When spy photos of the 2021 Chevrolet Tahoe and 2021 Chevrolet Suburban first hit the web and revealed a new IRS setup, there were many critics who voiced their opinion that the switch from a solid rear axle was a reactionary move based on the IRS that equips the 2018 model year and above Ford Expedition.
However, that is not the case, as GM Authority has exclusively learned.
“This was something we decided long ago,” GM Vice President of Global Product Programs, Tim Herrick, told GM Authority executive editor, Alex Luft, at the reveal event in Detroit, referencing the move to an IRS for the 2021 Chevrolet Tahoe and Suburban. “It was a big decision and we made it at the very beginning.”

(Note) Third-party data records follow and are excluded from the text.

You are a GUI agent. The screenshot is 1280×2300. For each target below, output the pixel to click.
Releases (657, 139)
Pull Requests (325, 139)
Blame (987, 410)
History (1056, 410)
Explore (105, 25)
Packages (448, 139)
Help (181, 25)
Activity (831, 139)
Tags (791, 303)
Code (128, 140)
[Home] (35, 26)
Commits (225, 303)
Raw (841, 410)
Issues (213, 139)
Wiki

Given the development of these new SUVs started around 2016, the decision to switch to an IRS was clearly uninfluenced by the Ford Expedition.
To note, the current-generation Chevy Tahoe and Suburban utilize a solid rear axle and multilink setup.
Now, the 2021 Chevrolet Tahoe and Suburban have been unveiled with a new multilink IRS with three lateral arms, a large longitudinal arm, coil springs, and stabilizer bar, promising improved handling and ride quality.
Additionally, both models offer available Magnetic Ride Control and Air Ride Adaptive Suspension, the latter of which comes with a load leveling feature and up to four inches of ride height adjustment.
Air Ride Adaptive Suspension is offered on High Country and Z71 trim levels, while Magnetic Ride Control is standard on Premier and High Country models, and available on Z71 models.
The 2021 Chevrolet Tahoe and 2021 Chevrolet Suburban are slated to go on sale mid-2020 for the North American market.